L'ordonnance de clôture a été rendue le 2 septembre 2019.

Pour un plus ample exposé des prétentions et des moyens des parties, il est renvoyé à leurs dernières écritures conformément aux dispositions de l'article 455 du code de procédure civile.

SUR CE,

A titre liminaire, il est rappelé que la cour n'est pas tenue de statuer sur les demandes des parties tendant à 'constater' ou 'dire et juger' qui ne constituent pas des prétentions au sens de l'article 4 du code de procédure civile.

Sur les fautes

Après avoir présenté son réseau et rappelé, d'une part, plusieurs affaires dans lesquelles les juridictions ont considéré qu'elle n'avait commis aucune faute en refusant d'agréer une candidature de reprise de secteur de courtiers-mandataires ayant cessé leur activité aux motifs qu'elle n'avait fait qu'appliquer les stipulations contractuelles et sa politique commerciale et, d'autre part, les principes de liberté contractuelle et de liberté du commerce, dont découlent les droits pour chaque contractant de conclure un contrat avec la personne de son choix, de refuser de contracter et d'octroyer un agrément à un candidat, de conclure la convention de son choix et de la modifier, et enfin de résilier le contrat conclu ou de modifier sa politique commerciale et son réseau de distribution en fonction des circonstances économiques et des impératifs de réorganisation, la FDJ indique que si les juridictions analysent la précision et l'objectivité des critères retenus pour sélectionner un candidat, elles ne peuvent, en revanche, en apprécier l'opportunité, sous peine de s'immiscer dans les choix commerciaux d'une entreprise privée.

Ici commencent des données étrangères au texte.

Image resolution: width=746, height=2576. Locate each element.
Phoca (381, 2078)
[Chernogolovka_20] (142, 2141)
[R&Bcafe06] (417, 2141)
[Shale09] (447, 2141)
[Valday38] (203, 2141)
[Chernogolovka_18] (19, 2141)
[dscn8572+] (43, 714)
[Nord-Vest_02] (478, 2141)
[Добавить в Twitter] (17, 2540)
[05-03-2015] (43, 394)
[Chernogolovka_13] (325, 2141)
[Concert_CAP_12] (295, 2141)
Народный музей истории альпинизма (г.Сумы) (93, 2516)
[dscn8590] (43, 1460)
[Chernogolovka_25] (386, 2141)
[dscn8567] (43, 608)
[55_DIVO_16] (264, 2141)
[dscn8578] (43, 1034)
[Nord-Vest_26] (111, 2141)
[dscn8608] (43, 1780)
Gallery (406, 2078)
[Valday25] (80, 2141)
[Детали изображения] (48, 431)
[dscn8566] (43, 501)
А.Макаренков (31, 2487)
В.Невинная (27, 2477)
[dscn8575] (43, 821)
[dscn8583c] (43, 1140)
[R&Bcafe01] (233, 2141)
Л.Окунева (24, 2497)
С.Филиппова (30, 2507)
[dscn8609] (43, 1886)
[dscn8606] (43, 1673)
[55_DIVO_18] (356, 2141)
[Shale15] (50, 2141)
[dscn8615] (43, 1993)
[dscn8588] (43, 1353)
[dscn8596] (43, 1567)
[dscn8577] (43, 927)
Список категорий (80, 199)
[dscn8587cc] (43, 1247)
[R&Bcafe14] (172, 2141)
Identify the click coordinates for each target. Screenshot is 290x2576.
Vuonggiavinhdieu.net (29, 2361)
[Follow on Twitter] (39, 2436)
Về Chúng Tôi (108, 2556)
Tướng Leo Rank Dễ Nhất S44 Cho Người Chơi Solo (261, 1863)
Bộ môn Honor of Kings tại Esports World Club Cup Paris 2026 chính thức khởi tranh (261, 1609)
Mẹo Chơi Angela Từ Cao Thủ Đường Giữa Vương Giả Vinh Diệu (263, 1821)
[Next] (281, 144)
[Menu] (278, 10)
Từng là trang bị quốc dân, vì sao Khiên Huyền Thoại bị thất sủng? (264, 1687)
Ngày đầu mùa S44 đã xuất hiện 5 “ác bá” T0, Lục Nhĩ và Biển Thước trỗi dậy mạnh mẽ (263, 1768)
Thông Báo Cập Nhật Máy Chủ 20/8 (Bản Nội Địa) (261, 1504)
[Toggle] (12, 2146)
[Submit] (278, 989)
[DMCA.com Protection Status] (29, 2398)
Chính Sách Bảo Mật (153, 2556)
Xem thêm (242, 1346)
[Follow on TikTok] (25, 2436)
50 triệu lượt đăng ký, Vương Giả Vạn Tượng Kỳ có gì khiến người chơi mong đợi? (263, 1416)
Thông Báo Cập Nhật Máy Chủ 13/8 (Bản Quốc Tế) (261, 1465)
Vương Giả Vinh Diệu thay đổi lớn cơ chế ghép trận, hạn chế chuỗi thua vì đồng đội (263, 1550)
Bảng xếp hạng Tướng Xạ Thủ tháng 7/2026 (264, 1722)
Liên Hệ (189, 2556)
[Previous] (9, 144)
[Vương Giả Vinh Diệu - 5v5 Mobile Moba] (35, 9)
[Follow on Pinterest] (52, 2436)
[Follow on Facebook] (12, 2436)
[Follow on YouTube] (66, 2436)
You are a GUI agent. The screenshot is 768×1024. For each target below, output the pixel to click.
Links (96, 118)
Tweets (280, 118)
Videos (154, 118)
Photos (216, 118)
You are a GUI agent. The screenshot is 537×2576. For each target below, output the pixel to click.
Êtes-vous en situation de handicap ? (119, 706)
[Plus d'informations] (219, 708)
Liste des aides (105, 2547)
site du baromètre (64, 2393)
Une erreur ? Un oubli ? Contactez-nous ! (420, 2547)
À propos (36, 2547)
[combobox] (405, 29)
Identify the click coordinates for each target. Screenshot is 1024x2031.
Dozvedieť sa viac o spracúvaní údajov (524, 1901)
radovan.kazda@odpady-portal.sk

Elle soutient ensuite que la cessation d'activité de la société Etablissements Mougeolle a été opérée en parfaite adéquation avec les stipulations contractuelles ainsi qu'avec sa politique commerciale en vigueur, connue de la profession, et qu'elle n'a commis aucune faute.

Elle fait valoir à cette fin que l'article 10 du contrat, seul applicable dans la mesure où le contrat a pris fin au soixante-sixième anniversaire de M. [E], doit s'interpréter à la lumière des principes de resectorisation communiqués au réseau le 6 octobre 2003 et qui constituent une norme contractuelle liant les parties, ce que reconnaît la société Etablissements Mougeolle puisqu'elle lui reproche au visa des articles 1101 et suivants du code civil une violation de ces principes. Elle explique que son obligation de désigner un cessionnaire au contrat de courtier-mandataire par la conclusion d'un contrat de même nature est une obligation de moyen, qui connaît un tempérament si elle ne peut plus agréer de courtiers-mandataires en raison d'une réorganisation de son réseau et s'il n'y a pas de cessionnaire répondant aux objectifs de viabilité et de pérennité du courtage. Elle ajoute que la réorganisation en cours de son réseau de distribution, liée au refus des courtiers-mandataires de signer l'accord présenté en 2011, induisait nécessairement la résiliation du contrat de courtier-mandataire de la société Etablissements Mougeolle et qu'aux termes de l'article 10.4 alinéa 2 du contrat, elle était alors libre de conclure un nouveau contrat d'une nature différente avec le courtier-mandataire de son choix, et, à défaut, d'assurer la gestion du secteur laissé vacant dans le cadre d'un portage temporaire, étant observé que l'interprétation des termes du contrat doit tenir compte de l'économie générale de ce dernier. Elle considère que le contrat dans son ensemble fait apparaître l'indispensable agrément de l'opérateur préalablement à toute cession et qu'elle n'est nullement tenue de favoriser une cession du contrat.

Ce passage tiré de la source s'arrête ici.